UNSW congratulates James Edelman on High Court appointment
UNSW Law Conjoint Professor James Edelman is to become one of the youngest-ever judges of the Australian High Court.
UNSW Law Conjoint Professor James Edelman is to become one of the youngest-ever judges of the Australian High Court.
UNSW Law has congratulated Conjoint Professor James Edelman on his elevation to the bench of the Australian High Court.
Justice Edelman was chosen to fill the High Court vacancy left by Susan Kiefel following her appointment as Australia’s first female chief justice.

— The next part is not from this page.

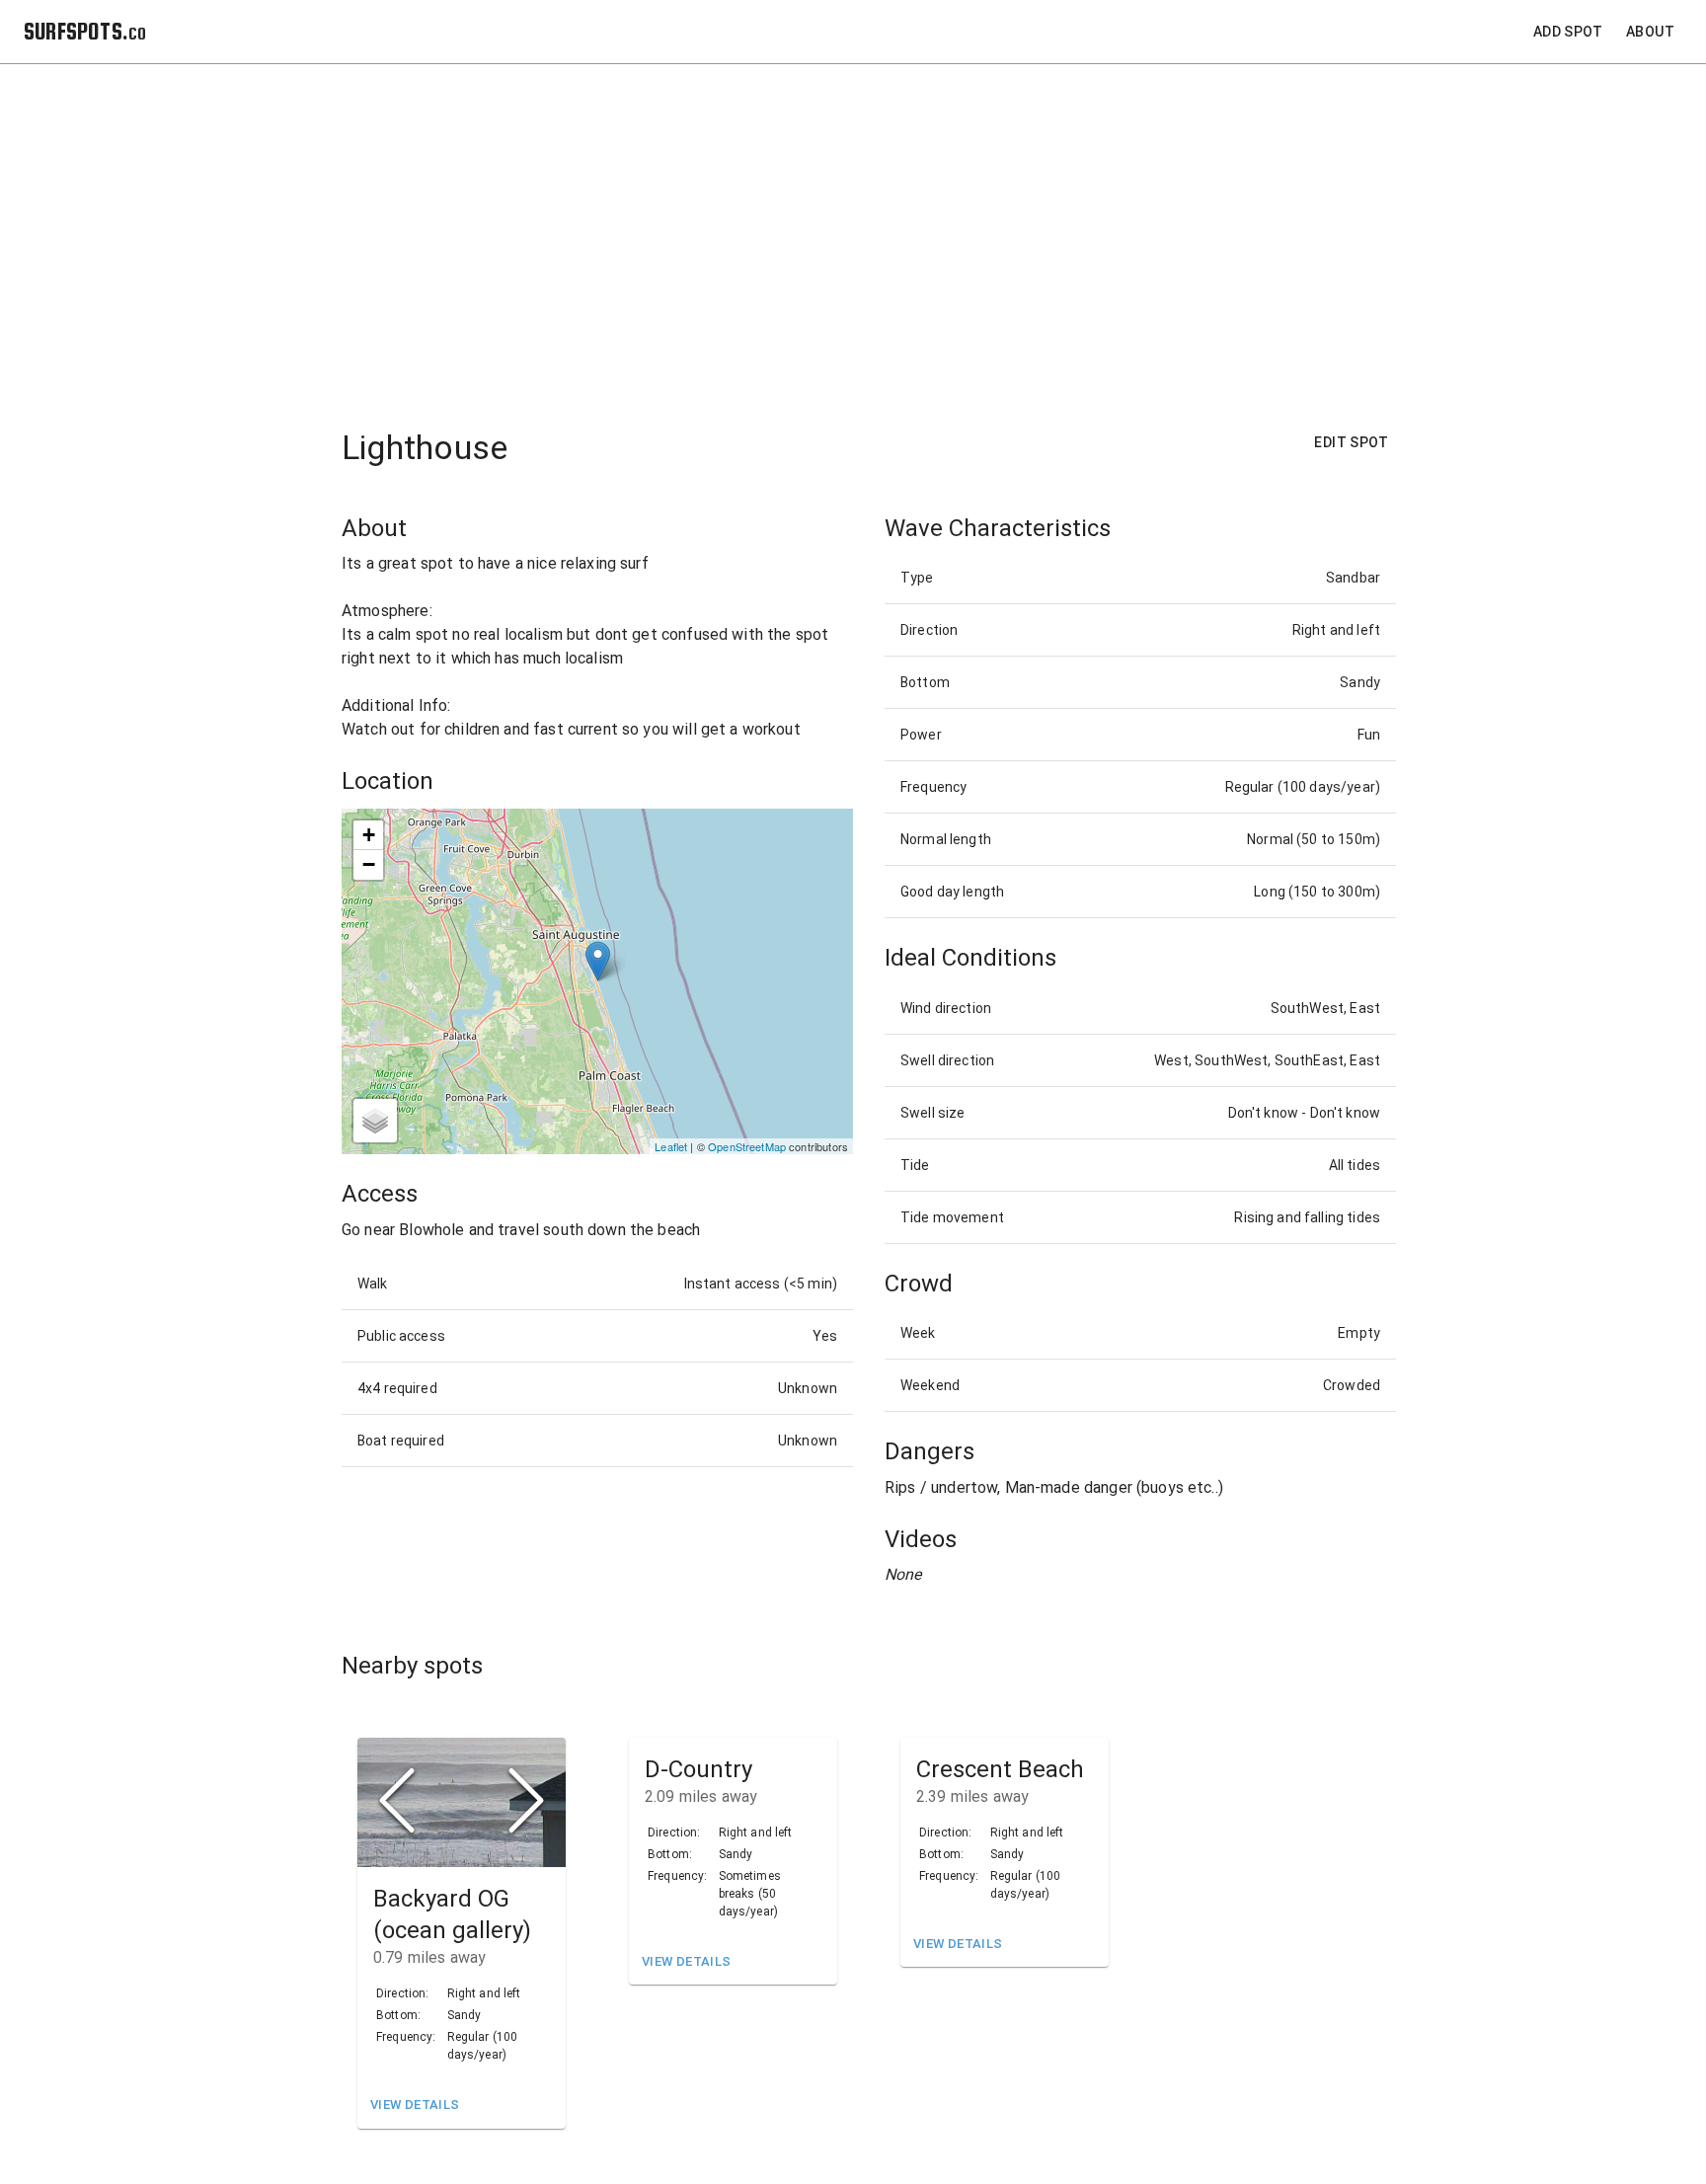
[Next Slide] (526, 1802)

At 42, Justice Edelman is the youngest appointment to the High Court since since 1930 when H.V. Evatt (36) and Edward McTiernan (38) were appointed.
UNSW constitutional law expert Professor Andrew Lynch said the appointments made it a “significant day for judicial diversity in the High Court”.
At UNSW Justice Edelman has been an associate member of the Law faculty’s Private Law Policy & Research Group, established in 2004 to foster research and scholarship in the area of private law. Last year he was co-convenor of the Contracts and Commercial Law Conference hosted by UNSW Law.
He is a prolific author and has edited several books with Professor Simone Degeling, co-director of the Private Law Policy & Research Group.
Justice Edelman became a judge of the WA Supreme Court in 2011 – the youngest ever judge appointed to that court – before he was appointed to the Federal Court in 2015.
At the time of his WA Supreme Court appointment Attorney-General George Brandis championed his “prodigious work ethic”, “depth of knowledge” and “clarity of judgment writing”.
Yesterday Prime Minister Malcolm Turnbull praised Justice Edelman as “one of the most outstanding legal minds of his generation”.
“He is a different generation to most of the other judges of the High Court. But he was a professor of law at Oxford at the age of 34 – quite precocious,” Mr Turnbull said.
He added: “He has a distinguished career and reputation, both as a barrister, as a legal academic and as a judge.”